Como, então, é possível determinar o espaço e como evitar a viciante regressão infinita? Como encontrar um caminho para além da determinação quase vazia e bastante abstrata do espaço como a pré-condição de todas as coisas?
É possível avançar para além dessa aporia apenas colocando em cena certos fenômenos que atestam o espaço, fenômenos que são distintos do espaço em virtude de sua fenomenalidade, mas que aderem a ele de tal forma que oferecem uma insinuação, uma intuição próxima, do espaço.
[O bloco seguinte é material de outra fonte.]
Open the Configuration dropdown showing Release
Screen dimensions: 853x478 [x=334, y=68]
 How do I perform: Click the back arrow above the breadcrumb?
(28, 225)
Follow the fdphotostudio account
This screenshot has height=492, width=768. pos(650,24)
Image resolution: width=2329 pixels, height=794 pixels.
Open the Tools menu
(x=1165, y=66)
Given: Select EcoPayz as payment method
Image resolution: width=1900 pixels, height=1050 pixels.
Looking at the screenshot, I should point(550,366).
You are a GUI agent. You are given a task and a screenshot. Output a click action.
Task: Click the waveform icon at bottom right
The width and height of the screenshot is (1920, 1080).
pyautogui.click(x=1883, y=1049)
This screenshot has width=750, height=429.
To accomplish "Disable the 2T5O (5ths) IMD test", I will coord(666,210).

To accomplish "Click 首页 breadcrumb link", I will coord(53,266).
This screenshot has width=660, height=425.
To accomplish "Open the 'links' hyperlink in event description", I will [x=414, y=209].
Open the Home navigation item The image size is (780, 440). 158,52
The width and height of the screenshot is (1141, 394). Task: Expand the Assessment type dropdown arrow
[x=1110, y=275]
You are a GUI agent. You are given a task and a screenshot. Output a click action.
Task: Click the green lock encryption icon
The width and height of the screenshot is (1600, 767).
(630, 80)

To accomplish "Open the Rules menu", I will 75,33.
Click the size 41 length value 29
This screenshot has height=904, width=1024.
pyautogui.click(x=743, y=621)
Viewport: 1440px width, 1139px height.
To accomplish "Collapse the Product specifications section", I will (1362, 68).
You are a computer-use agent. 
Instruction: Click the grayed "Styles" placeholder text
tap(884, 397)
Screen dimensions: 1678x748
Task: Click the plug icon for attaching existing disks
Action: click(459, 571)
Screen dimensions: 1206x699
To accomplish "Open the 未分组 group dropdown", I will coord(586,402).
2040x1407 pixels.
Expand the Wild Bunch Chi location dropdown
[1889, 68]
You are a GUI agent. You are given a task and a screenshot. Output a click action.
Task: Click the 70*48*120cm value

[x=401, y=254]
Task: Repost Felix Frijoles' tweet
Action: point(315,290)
A reflexão sobre o espaço e a resolução da aporia com a qual a determinação do mesmo está sobrecarregada devem recorrer a certos atestados fenomenais; devem recorrer a fenômenos como a névoa atenuante que se levanta da enseada e os ecos da música que preenchem o espaço da catedral. Esses fenômenos tornam o espaço visível e audível, não em si mesmo, mas nesses duplos visíveis e audíveis, esses substitutos fenomenais. No entanto, não se trata de modo algum de abandonar o discurso que visa delimitar o espaço como tal; em vez disso, ao apelar para esses fenômenos, a intenção é abrir caminho para um discurso mais concreto e determinado.
[SALLIS , John. Ethicality and imagination: on luminous abodes. Bloomington (Ind.): Indiana University press, 2022]
Ver online : John Sallis
[1] Ao declarar que não há nada que não tenha aparência, a consideração de certas descobertas astronômicas recentes, como a dos buracos negros, é adiada.